STATED PROBLEM:
Tally the lines of the records below that contain the string "menu". Reply with the count alone.

____

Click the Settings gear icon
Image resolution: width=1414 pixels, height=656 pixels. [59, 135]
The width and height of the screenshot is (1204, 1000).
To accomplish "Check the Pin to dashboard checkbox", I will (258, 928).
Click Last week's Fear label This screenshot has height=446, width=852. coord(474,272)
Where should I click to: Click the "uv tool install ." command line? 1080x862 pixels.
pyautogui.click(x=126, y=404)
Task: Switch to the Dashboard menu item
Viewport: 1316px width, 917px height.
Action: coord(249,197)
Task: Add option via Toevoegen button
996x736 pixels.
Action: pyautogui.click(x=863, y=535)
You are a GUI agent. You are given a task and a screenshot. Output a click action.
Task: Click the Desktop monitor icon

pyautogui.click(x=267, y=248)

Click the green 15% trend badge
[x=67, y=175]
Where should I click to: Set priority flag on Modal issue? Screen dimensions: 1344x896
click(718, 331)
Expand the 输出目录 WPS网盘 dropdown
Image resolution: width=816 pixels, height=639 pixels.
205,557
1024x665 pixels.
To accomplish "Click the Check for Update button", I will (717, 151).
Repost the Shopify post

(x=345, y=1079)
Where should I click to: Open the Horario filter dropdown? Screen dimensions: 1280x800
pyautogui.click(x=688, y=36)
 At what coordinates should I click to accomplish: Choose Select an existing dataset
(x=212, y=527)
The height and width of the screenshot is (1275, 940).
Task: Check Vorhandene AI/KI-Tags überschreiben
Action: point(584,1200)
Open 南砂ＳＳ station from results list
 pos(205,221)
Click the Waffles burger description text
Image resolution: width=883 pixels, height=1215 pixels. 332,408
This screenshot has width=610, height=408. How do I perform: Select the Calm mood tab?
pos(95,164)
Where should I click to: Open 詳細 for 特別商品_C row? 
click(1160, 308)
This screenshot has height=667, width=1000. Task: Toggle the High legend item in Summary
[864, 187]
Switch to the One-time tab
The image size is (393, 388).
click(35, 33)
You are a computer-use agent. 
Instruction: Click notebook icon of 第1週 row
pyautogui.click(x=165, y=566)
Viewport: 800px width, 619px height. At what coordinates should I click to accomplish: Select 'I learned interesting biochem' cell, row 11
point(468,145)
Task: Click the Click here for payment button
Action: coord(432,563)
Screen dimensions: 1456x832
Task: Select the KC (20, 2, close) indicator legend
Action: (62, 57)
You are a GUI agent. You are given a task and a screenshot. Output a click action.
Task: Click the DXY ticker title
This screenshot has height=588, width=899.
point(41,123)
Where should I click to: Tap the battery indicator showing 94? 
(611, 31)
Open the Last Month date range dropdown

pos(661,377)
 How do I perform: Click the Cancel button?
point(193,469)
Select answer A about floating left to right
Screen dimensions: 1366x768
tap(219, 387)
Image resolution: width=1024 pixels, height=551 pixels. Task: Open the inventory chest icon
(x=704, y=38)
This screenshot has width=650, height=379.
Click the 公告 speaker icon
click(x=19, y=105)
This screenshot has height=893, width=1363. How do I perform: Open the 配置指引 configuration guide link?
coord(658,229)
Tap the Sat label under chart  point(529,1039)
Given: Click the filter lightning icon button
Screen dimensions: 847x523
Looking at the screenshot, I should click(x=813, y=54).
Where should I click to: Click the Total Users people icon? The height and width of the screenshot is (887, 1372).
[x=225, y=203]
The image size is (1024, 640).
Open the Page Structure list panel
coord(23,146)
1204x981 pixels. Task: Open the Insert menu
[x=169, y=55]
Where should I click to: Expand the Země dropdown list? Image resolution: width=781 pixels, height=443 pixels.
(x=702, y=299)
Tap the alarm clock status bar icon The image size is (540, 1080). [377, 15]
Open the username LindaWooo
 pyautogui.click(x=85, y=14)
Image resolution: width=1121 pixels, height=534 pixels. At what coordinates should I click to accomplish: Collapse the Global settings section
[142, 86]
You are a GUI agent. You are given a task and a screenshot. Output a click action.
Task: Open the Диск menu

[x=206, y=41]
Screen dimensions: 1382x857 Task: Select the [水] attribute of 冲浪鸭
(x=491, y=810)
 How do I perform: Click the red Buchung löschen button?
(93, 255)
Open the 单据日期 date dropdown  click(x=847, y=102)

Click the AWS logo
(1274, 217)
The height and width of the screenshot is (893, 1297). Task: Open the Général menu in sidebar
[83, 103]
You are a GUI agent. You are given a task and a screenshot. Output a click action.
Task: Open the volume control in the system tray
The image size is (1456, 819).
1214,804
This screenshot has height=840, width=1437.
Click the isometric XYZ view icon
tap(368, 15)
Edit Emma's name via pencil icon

____

RESULT:
4